_About this task_
Drop every picture. Then return, exactly, the lines from the beginning of the listing below through the one containing "Culture (43, 1992)".

_Data excerpts_

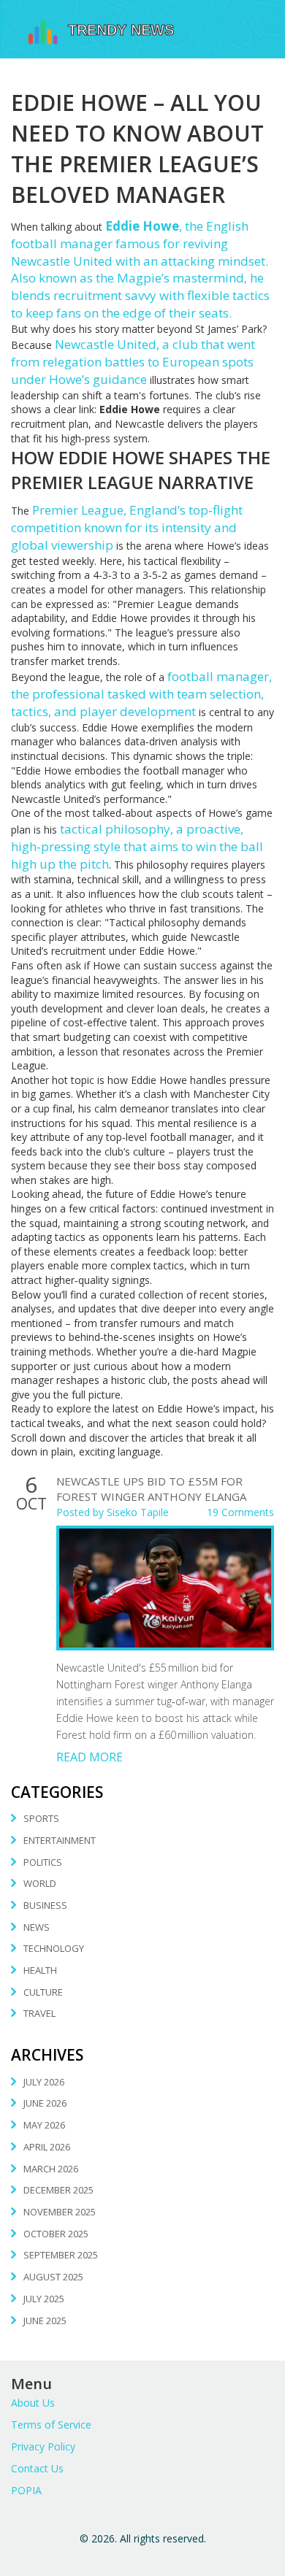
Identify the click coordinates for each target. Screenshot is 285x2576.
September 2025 (60, 2254)
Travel (39, 2013)
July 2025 (43, 2298)
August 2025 (53, 2276)
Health (40, 1970)
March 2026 (50, 2168)
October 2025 (55, 2233)
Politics (42, 1862)
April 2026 (46, 2146)
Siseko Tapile (138, 1512)
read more (89, 1757)
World (39, 1883)
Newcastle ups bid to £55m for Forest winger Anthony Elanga (151, 1489)
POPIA (26, 2490)
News (36, 1927)
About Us (33, 2403)
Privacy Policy (43, 2446)
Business (45, 1905)
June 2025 (44, 2320)
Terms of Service (51, 2424)
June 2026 (44, 2103)
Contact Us (37, 2468)
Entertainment (59, 1840)
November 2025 (59, 2211)
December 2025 (58, 2189)
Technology (53, 1948)
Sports (41, 1818)
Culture (43, 1992)
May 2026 (44, 2124)
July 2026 (43, 2081)
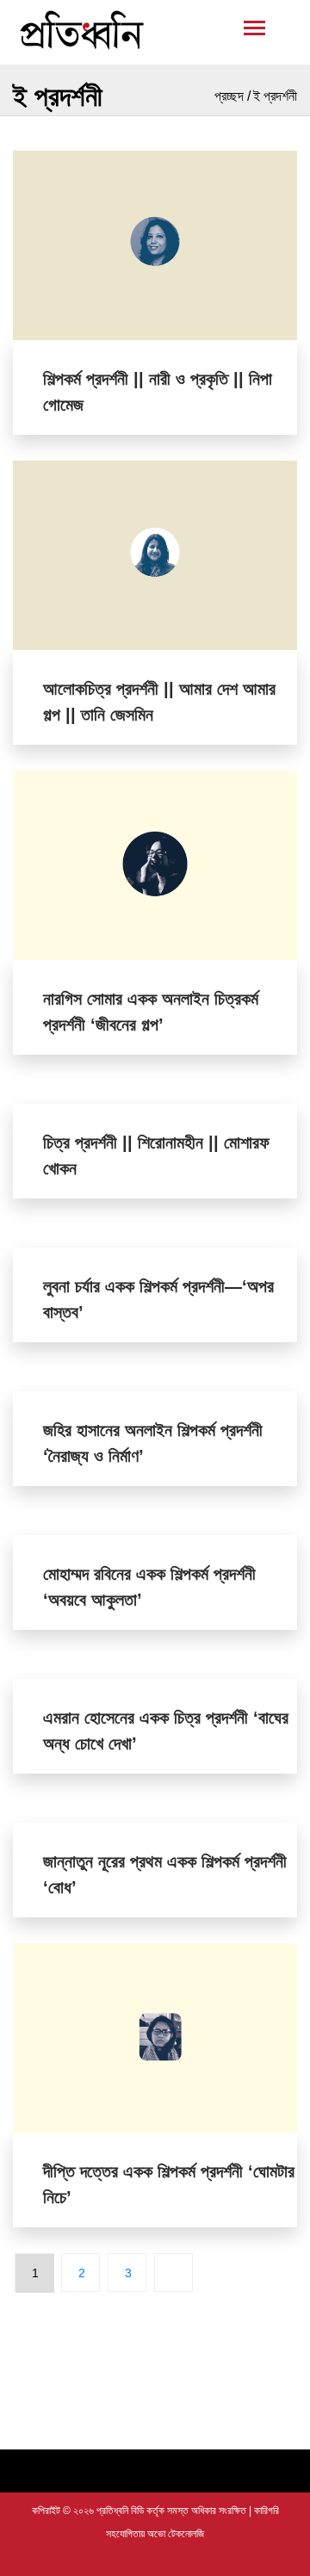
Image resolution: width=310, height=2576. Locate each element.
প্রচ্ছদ (229, 96)
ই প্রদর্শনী (275, 96)
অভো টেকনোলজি (175, 2534)
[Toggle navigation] (155, 32)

_Exercise result_
Identify the click coordinates for each target. Screenshot is 285x2576.
September 2025 (60, 2254)
Travel (39, 2013)
July 2025 (43, 2298)
August 2025 (53, 2276)
Health (40, 1970)
March 2026 (50, 2168)
October 2025 (55, 2233)
Politics (42, 1862)
April 2026 (46, 2146)
Siseko Tapile (138, 1512)
read more (89, 1757)
World (39, 1883)
Newcastle ups bid to £55m for Forest winger Anthony Elanga (151, 1489)
POPIA (26, 2490)
News (36, 1927)
About Us (33, 2403)
Privacy Policy (43, 2446)
Business (45, 1905)
June 2025 (44, 2320)
Terms of Service (51, 2424)
June 2026 (44, 2103)
Contact Us (37, 2468)
Entertainment (59, 1840)
November 2025 (59, 2211)
December 2025 (58, 2189)
Technology (53, 1948)
Sports (41, 1818)
Culture (43, 1992)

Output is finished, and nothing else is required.